GLM 5.2 By The Numbers: How Close Is It Really?

On the headline coding benchmarks, GLM-5.2 has genuinely closed the gap with closed frontier labs. On FrontierSWE it scores 74.4, trailing Anthropic's Claude Opus 4.8 (75.1) by about a single point and edging out GPT-5.5 (72.6) [4][5]. It posts 62.1 on SWE-bench Pro, up sharply from GLM-5.1's 58.4 and ahead of GPT-5.5's roughly 58.6 [1][4]. Terminal-Bench 2.1 climbed to 81.0 from 63.5, though Opus 4.8 still leads at 85.0 [1][4]. It places second overall on Code Arena (1,595 points) and first among globally available models, and tops the open field on Artificial Analysis's Intelligence Index v4.1 at 51, ahead of MiniMax-M3, DeepSeek V4 Pro, and Kimi K2.6 [5][6].

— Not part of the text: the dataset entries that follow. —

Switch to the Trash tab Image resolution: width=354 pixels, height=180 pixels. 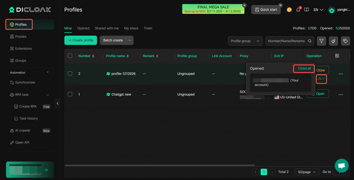coord(148,28)
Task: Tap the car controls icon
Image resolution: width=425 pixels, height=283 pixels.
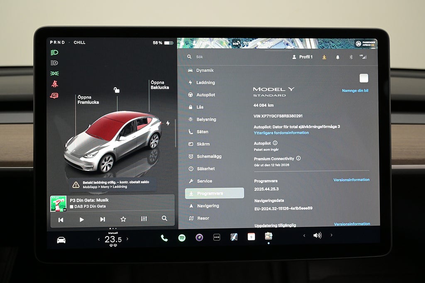Action: coord(61,240)
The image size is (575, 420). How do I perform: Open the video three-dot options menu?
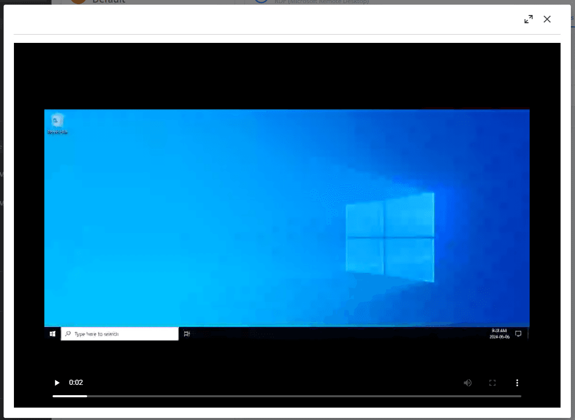517,383
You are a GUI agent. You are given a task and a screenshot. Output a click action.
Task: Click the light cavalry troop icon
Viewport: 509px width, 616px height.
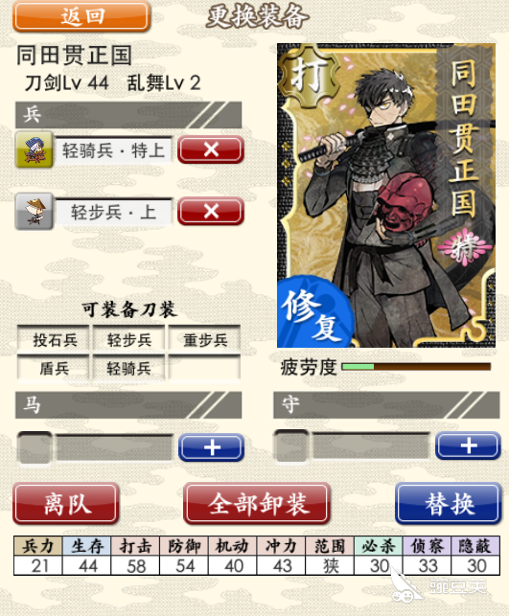(34, 149)
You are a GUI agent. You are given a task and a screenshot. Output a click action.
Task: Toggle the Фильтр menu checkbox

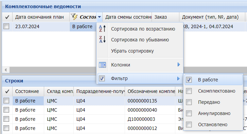pos(102,78)
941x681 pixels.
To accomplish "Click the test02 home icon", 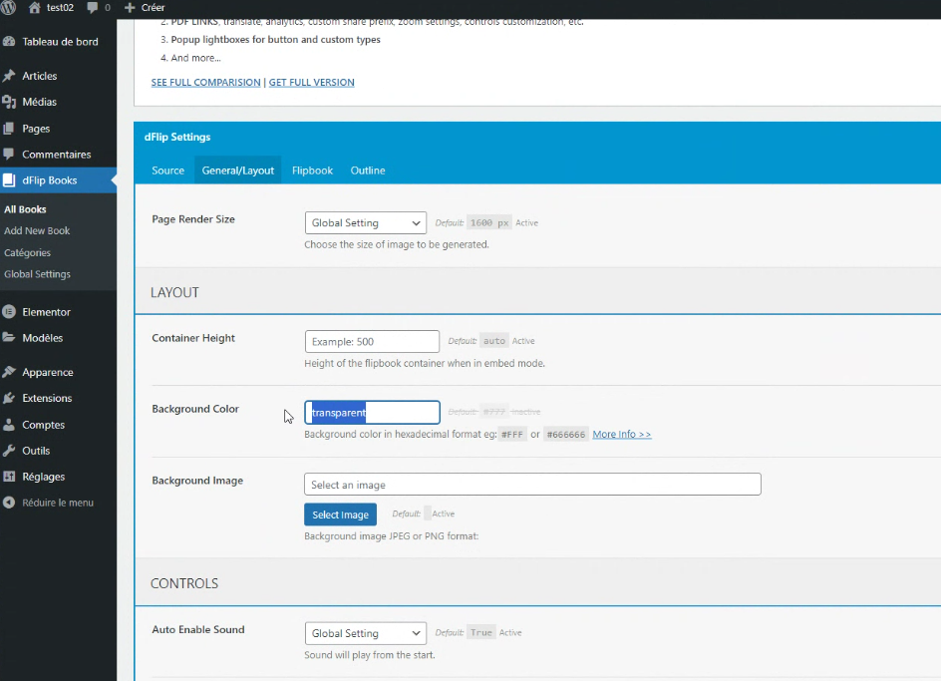I will tap(35, 8).
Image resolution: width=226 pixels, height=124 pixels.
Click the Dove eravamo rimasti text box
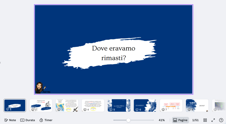pos(114,53)
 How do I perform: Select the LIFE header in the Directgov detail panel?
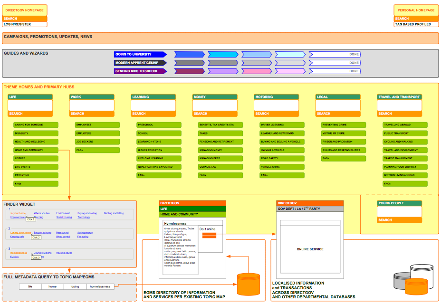[192, 208]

But the gap reopens on the hardest, longest tasks: GLM-5.2 reportedly reaches only about half of Opus 4.8's SWE-Marathon score and lags on Humanity's Last Exam [4]. The honest read is a model that has caught the frontier on standard coding benchmarks but still trails it on the most demanding long-horizon work.